The study has unique strengths and some limitations. Using summary statistics representative of each country for analysis and missing data for different variables decreased the sample size for the final statistical model, so causal inferences could not be achieved. The limitation was minimised by using SEM and the estimation method specific to manage missing data and small sample size.

The causes of child mortality are multi-systemic, and several medical and non-medical confounders such as health system issues can influence the study results. However, the health system approach towards child mortality is already discussed in the literature, with findings broadly indicating that higher physician density and healthcare spending, access to clean water, sanitation and hygiene, and lower corruption rates were associated with lower U5MR (Muldoon et al., 2011).
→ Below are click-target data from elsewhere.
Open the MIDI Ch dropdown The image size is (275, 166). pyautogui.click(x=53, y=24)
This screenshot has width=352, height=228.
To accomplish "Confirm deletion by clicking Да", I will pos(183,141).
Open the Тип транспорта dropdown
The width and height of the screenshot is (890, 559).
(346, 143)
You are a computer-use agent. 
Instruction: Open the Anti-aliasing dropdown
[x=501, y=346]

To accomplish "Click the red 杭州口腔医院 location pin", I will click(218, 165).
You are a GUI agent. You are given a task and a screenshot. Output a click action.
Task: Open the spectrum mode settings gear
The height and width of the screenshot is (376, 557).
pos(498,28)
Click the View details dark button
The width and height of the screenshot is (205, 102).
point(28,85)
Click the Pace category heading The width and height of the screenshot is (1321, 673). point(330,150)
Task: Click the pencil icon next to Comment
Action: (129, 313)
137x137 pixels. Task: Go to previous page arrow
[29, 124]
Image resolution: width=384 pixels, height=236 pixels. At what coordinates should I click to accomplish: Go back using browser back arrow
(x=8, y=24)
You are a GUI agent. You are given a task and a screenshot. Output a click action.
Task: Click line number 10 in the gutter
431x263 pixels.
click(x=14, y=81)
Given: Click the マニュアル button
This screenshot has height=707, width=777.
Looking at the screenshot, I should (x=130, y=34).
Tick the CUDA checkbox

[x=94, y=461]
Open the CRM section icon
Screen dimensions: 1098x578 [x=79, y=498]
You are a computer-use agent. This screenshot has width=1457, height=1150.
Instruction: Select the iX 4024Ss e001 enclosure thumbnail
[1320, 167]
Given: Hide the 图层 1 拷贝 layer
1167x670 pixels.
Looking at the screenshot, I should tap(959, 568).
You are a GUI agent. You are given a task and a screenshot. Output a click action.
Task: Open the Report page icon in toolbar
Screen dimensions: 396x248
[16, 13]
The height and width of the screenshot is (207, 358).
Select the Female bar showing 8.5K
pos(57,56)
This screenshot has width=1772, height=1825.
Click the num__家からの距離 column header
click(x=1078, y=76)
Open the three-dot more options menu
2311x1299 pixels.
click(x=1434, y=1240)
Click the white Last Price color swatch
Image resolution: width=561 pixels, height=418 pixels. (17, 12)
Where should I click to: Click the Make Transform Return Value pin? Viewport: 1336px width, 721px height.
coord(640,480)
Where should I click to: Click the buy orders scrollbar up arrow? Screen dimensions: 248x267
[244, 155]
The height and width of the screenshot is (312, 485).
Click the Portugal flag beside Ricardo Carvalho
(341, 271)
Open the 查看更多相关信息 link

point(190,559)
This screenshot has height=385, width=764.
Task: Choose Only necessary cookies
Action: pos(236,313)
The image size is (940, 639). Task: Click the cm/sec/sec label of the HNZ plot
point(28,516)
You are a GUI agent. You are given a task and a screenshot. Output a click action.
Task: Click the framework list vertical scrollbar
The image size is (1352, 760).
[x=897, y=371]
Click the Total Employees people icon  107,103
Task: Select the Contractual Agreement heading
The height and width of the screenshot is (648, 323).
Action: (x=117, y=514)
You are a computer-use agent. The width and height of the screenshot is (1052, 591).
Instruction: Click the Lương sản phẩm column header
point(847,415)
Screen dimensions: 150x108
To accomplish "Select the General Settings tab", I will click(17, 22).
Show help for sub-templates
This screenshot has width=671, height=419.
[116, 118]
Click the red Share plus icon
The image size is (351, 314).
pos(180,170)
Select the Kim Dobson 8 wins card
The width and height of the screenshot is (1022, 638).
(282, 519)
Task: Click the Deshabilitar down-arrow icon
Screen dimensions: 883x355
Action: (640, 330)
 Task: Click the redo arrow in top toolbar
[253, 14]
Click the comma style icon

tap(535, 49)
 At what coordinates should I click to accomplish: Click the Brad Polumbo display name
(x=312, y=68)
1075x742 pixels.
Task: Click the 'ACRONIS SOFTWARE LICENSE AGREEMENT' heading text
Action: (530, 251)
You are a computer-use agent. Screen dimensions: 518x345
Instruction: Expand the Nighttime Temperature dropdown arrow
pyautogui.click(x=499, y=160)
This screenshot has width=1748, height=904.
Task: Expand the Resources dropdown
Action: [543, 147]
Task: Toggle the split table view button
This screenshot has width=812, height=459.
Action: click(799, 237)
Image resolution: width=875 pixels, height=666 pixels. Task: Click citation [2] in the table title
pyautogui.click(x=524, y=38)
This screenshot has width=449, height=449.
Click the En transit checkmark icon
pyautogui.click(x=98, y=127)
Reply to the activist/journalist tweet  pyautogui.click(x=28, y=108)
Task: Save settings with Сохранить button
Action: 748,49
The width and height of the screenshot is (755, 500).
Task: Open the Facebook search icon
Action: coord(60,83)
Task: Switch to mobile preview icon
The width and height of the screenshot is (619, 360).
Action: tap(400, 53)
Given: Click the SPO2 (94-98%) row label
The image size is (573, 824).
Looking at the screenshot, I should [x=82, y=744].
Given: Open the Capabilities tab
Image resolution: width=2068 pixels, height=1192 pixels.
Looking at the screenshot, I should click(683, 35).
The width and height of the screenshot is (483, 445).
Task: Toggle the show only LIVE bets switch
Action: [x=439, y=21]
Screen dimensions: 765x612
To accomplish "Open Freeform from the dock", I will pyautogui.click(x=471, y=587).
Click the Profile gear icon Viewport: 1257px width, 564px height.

Instead of using the clinical or health system lens, we intended to use a women’s rights approach to provide a different understanding of child mortality. Moreover, the women’s rights approach allowed us to investigate some predominant issues of gender equality such as IPV, lower secondary education and representation of women in parliament and leadership, etc., that need to be addressed if we expect sustainable reductions in global U5MR. We selected all gender-sensitive variables that different international agencies reported, and indicators not associated with the conceptual framework of gender equality were excluded from the final analysis. The sophisticated methodology used for selecting variables, managing missing data and performing the statistics enabled us to minimise error in analysis or misinterpretation of the results. Primary, secondary and tertiary education attainment, waged and salaried workers, female employers, women in leadership roles, women in parliament, IPV and child marriage are the main indicators of gender equality. Global health policies should concentrate their efforts to influence these indicators to achieve gender equality. The final list of variables used for the SEM will be a vital tool for policymakers to develop initiatives to improve gender equality.

Conclusion

The results of this study provide compelling evidence for policymakers and researchers. Policies to improve funding for the higher education of women, creating more opportunities for paid employment for women, drastically increasing women’s representation in politics and leadership, reducing IPV, and ending child marriages can substantially reduce under-five child mortality. A paradigm shift from a disease-based approach to a women’s rights-based approach towards maternal and child health policies is needed if the world achieves the SDGs’ child mortality targets. Several studies are still required to understand the multitude of problems faced by women globally. This study highlighted the need to improve data reporting of gender-based variables and simplify the extensive list of variables. Researchers can use the list of variables identified in this study to report on the progress of gender equality. Accelerated efforts are also needed to end child marriage and violence against women before the end of the SDGs and should be a primary goal of all countries over the next few years. The achievement of the SDGs will need a human rights-based approach, which is challenging but not impossible.